Background: We investigated whether there had been an improvement in quality of reporting for randomised controlled trials of acupuncture since the publication of the STRICTA and CONSORT statements. We conducted a before-and-after study, comparing ratings for quality of reporting following the publication of both STRICTA and CONSORT recommendations.
Methodology and Principal Findings: Ninety peer reviewed journal articles reporting the results of acupuncture trials were selected at random from a wider sample frame of 266 papers.
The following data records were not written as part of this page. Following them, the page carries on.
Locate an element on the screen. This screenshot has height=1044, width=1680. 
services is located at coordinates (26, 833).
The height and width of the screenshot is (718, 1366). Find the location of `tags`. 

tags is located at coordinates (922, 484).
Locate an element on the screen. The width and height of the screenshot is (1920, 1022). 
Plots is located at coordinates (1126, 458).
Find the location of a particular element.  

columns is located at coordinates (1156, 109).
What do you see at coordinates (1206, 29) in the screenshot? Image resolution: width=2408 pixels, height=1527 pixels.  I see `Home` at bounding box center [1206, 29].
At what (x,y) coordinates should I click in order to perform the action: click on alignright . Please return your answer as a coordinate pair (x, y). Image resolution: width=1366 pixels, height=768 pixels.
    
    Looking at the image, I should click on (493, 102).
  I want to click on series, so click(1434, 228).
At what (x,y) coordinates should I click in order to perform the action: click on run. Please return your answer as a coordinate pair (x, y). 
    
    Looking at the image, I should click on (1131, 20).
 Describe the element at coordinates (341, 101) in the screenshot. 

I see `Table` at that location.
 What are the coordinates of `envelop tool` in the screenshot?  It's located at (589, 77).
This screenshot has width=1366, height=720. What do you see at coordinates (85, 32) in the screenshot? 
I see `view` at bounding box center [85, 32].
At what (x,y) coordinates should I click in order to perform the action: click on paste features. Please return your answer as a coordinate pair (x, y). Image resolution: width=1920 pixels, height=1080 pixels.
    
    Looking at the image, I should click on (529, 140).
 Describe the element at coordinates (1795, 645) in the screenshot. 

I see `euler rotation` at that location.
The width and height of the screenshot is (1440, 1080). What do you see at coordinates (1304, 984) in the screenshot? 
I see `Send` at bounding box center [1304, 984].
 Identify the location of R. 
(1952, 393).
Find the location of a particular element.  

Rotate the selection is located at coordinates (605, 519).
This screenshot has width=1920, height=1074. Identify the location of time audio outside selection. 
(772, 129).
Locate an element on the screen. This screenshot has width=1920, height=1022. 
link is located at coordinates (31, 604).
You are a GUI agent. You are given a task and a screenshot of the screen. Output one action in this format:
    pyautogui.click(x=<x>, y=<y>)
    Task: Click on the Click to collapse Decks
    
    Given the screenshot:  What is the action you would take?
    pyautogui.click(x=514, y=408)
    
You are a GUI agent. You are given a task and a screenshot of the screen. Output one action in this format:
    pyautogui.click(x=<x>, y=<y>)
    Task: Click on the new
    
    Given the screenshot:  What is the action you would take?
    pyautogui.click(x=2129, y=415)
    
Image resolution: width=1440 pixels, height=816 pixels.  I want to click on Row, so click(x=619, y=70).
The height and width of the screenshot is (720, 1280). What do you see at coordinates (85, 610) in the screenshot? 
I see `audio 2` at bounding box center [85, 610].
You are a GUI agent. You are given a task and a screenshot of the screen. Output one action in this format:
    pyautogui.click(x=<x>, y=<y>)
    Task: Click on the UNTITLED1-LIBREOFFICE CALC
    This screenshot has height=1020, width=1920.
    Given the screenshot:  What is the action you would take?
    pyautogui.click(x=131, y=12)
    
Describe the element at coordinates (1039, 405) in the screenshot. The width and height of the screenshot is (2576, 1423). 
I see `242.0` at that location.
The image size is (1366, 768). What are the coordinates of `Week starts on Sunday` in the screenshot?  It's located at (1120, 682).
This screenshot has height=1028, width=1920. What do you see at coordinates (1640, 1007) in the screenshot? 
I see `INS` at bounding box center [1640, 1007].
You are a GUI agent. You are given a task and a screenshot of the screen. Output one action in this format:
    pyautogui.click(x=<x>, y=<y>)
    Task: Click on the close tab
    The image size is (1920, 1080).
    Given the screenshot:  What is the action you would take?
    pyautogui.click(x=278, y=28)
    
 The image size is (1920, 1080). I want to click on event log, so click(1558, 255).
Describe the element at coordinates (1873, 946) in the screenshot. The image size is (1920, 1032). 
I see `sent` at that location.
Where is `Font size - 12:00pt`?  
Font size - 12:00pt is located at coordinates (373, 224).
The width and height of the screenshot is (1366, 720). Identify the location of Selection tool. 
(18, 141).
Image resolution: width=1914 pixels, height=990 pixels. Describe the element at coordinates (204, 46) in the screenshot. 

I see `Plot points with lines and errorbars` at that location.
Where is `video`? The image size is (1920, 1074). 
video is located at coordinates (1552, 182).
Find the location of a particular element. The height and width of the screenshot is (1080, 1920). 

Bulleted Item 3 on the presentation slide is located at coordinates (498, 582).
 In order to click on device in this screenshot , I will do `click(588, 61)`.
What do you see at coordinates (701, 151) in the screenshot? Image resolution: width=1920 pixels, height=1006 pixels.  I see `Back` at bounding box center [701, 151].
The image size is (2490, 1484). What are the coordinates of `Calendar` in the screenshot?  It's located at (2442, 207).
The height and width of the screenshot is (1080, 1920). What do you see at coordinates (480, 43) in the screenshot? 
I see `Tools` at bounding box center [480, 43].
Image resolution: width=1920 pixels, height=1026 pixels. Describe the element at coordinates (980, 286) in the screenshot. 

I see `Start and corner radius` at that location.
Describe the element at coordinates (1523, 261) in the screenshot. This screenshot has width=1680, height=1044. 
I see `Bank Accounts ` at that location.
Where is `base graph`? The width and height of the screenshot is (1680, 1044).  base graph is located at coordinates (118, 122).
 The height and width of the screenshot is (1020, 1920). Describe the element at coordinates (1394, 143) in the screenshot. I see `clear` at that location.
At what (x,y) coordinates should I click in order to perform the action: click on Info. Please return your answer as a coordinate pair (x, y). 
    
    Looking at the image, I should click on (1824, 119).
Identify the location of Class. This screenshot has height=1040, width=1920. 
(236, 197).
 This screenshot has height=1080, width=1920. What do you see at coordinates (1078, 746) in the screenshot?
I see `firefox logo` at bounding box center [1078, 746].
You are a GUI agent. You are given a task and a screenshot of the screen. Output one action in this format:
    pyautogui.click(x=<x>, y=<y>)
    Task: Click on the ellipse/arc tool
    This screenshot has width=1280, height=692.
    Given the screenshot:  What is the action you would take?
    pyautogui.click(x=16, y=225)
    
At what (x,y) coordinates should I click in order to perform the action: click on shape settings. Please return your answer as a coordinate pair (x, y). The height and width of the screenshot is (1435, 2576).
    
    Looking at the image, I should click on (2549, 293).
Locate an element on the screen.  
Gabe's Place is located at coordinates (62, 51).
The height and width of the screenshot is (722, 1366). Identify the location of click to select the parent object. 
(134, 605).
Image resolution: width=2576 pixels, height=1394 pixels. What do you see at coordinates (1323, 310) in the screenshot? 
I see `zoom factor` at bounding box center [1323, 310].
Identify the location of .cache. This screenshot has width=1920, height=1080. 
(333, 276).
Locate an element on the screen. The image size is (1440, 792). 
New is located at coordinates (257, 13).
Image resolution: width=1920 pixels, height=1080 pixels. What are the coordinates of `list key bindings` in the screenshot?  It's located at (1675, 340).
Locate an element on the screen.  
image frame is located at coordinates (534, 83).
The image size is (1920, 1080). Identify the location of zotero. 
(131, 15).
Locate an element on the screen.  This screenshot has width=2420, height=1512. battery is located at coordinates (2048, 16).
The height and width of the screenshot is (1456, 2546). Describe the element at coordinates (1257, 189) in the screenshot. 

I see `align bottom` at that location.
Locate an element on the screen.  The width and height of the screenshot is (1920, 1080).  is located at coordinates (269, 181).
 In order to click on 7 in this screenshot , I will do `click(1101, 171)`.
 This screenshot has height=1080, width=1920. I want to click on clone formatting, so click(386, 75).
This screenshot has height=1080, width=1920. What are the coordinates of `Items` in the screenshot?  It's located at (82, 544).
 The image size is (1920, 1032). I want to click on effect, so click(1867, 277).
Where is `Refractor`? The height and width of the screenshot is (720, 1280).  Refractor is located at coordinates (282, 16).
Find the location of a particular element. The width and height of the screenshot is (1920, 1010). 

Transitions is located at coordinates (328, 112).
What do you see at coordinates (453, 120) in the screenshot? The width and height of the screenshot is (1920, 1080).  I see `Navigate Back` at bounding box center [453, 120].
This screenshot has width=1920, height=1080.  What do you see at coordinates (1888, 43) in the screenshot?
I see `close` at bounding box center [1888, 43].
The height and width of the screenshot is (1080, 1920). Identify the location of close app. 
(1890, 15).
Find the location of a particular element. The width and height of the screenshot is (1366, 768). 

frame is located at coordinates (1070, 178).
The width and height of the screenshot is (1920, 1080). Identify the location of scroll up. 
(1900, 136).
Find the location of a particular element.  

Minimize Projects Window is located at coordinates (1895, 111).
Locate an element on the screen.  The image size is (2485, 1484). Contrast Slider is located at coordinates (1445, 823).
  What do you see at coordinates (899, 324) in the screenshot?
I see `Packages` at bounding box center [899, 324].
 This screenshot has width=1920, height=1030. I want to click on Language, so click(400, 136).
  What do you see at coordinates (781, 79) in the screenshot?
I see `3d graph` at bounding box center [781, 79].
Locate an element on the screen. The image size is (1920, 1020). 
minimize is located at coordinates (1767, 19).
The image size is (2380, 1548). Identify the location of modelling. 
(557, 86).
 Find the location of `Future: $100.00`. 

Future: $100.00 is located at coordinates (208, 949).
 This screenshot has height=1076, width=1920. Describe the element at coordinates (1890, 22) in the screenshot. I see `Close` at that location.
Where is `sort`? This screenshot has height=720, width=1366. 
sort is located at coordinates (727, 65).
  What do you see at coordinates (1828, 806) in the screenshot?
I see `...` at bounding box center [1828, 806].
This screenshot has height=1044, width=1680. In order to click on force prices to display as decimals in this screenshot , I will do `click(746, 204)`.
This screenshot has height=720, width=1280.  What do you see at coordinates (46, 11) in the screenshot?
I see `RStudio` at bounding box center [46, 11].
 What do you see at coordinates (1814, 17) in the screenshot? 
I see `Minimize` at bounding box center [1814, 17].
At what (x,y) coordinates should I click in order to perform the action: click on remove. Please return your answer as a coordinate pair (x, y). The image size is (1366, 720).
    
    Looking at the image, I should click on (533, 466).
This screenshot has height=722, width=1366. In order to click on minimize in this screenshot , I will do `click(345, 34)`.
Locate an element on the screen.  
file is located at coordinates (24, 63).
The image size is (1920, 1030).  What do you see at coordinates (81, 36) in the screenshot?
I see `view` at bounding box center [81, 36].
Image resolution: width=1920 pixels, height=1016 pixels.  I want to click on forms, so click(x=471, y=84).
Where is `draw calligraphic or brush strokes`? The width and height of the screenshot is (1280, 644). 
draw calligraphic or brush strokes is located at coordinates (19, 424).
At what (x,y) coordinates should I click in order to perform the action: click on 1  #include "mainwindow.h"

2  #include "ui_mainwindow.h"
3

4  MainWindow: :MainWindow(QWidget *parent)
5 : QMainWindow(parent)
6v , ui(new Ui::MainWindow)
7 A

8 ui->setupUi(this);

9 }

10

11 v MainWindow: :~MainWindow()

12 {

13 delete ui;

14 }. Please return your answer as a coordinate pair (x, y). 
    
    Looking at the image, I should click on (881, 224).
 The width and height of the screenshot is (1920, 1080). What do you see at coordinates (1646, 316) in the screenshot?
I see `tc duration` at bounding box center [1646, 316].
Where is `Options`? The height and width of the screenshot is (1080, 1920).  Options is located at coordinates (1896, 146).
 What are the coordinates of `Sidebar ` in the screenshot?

Papers published in three distinct time periods (1994-1995, 1999-2000 and 2004-2005) were compared. Assessment criteria were developed directly from CONSORT and STRICTA checklists. Papers were independently assessed for quality of reporting by two assessors, one of whom was blind to information which could have introduced systematic bias (e.g. date of publication). We detected a statistically significant increase in the reporting of CONSORT items for papers published in each time period measured. We did not, however, find a difference between the number of STRICTA items reported in journal articles published before and 3 to 4 years following the introduction of STRICTA recommendations.
Conclusions and Significance: The results of this study suggest that general standards of reporting for acupuncture trials have significantly improved since the introduction of the CONSORT statement in 1996, but that quality in reporting details specific to acupuncture interventions has yet to change following the more recent introduction of STRICTA recommendations. Wider targeting and revision of the guidelines is recommended.